Data: 2002-03-06 17:28:11
Temat: Odp: 5-10-15
Od: "didziak" <d...@g...pl>
Pokaż wszystkie nagłówki
Użytkownik Robert Szymczak <r...@t...pl> w wiadomości do
grup dyskusyjnych
| Jeśli sama mówisz, że jesteś słaba to raczej ten niesprawny partner
| musiałby żyć za dwoje. Choć w sumie wtedy dość pokrętnie byście się
| uzupełniali :-) (...)
| A kalectwo zewnętrzne oznacza miałkość wewnętrzną, prawda pani
| realistko? :-) (...)
| O tak, garb przeszkadza żeby iść z partnerem do łóżka. W końcu to
| dodatkowa strefa erogenna :-) Ileż przy tym trzebaby się
| nagimnastykować... Z niewidomym też nie bo przecież nie zobaczy mnie
| w tej nowej bieliźnie. Z niemową też błe, bo nie wyszepta czułych
| słówek do uszka. (...)
| Będąc realistą cieszę się, że drogą 'naturalnej selekcji' nie chodzę
| do łóżka z pustymi kobietami. A już zaczynałem myśleć, że lale
| barbie są tylko w sklepie za laskiem. (...)
| Co za niesmak. A fe!
| No tak, pruderia to druga natura...
Malgorzata pisze powaznie, Ty szydzisz.
Lubisz, gdy z Ciebie drwia? Pewnie bylo tego troche, wiec wiesz jak to
smakuje... Nie sadze, zeby Ci sie to podobalo.
Specjalnie wyszydzasz i lepisz Jej wypowiedzi jako pogardliwo-szydercze.

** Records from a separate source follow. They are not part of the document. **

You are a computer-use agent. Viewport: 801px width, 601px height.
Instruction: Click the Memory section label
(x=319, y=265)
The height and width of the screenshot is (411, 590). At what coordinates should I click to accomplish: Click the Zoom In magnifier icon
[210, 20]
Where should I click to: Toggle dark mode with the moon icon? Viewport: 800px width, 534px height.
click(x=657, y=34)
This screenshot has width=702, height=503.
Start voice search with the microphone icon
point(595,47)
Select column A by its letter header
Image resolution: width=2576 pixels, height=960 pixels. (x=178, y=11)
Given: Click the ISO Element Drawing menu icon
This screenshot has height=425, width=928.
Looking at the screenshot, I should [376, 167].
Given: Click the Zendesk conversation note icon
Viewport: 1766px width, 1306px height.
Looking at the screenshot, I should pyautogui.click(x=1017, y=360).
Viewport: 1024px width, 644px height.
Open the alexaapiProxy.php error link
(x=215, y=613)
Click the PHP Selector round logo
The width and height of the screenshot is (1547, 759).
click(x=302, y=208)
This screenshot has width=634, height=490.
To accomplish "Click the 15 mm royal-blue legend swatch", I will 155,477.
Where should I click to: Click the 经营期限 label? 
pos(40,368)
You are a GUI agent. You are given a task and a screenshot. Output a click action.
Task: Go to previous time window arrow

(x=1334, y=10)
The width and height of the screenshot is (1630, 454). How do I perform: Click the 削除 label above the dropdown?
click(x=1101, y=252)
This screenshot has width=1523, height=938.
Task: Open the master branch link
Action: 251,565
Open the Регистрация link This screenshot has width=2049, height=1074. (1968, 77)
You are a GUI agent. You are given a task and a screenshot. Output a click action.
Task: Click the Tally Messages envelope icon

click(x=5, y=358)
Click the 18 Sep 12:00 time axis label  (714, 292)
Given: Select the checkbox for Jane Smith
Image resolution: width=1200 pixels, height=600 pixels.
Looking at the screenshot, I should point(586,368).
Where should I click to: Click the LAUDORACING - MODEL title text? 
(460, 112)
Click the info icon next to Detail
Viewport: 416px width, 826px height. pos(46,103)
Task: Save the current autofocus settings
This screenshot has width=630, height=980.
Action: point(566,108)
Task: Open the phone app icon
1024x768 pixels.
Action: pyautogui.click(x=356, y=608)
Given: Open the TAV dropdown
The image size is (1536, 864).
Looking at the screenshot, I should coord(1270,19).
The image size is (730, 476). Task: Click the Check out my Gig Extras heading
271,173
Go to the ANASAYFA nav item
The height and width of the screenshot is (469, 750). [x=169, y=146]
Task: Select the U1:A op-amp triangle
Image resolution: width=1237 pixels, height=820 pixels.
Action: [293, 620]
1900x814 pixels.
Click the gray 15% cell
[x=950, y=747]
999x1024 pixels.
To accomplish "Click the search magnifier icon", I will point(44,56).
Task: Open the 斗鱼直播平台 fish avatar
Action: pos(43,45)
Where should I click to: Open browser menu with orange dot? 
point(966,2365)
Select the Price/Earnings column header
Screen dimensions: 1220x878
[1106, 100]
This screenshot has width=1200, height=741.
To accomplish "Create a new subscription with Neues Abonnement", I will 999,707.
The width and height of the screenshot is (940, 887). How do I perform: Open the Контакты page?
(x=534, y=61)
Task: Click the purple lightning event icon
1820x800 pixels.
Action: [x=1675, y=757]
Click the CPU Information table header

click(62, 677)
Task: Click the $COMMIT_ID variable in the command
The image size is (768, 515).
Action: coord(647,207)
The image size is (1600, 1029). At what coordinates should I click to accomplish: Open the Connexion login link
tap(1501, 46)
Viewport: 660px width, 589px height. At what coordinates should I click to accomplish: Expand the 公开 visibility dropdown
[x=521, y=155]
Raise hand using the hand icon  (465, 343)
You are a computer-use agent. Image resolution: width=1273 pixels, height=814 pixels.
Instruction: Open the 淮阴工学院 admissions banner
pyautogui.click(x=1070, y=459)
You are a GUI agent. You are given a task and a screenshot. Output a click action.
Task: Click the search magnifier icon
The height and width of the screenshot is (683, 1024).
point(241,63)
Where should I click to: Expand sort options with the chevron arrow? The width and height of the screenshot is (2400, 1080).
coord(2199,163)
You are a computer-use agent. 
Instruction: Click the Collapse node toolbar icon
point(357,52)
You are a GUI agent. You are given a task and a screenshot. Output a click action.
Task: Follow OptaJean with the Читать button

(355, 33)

Takie masz argumenty, bo Ci sie nie spodobalo, co napisala?
Kazdy ma prawo sie wypowiedziec. Ty i Ona. Tyle, ze dyskusja powinna sie
odbywac na pewnym poziomie.
Ona byla szczera i to wlasnie powinienes docenic. Wiele ludzi tak mysli
(i nie badz zaskoczony), ale nikt tego nie wypowie - Ona miala odwage
tutaj to zrobic.
Pomijajac juz kwestie tego, ze tweety nie jest niczyim wrogiem - 'lepszy
szczery wrog niz falszywy przyjaciel', prawda?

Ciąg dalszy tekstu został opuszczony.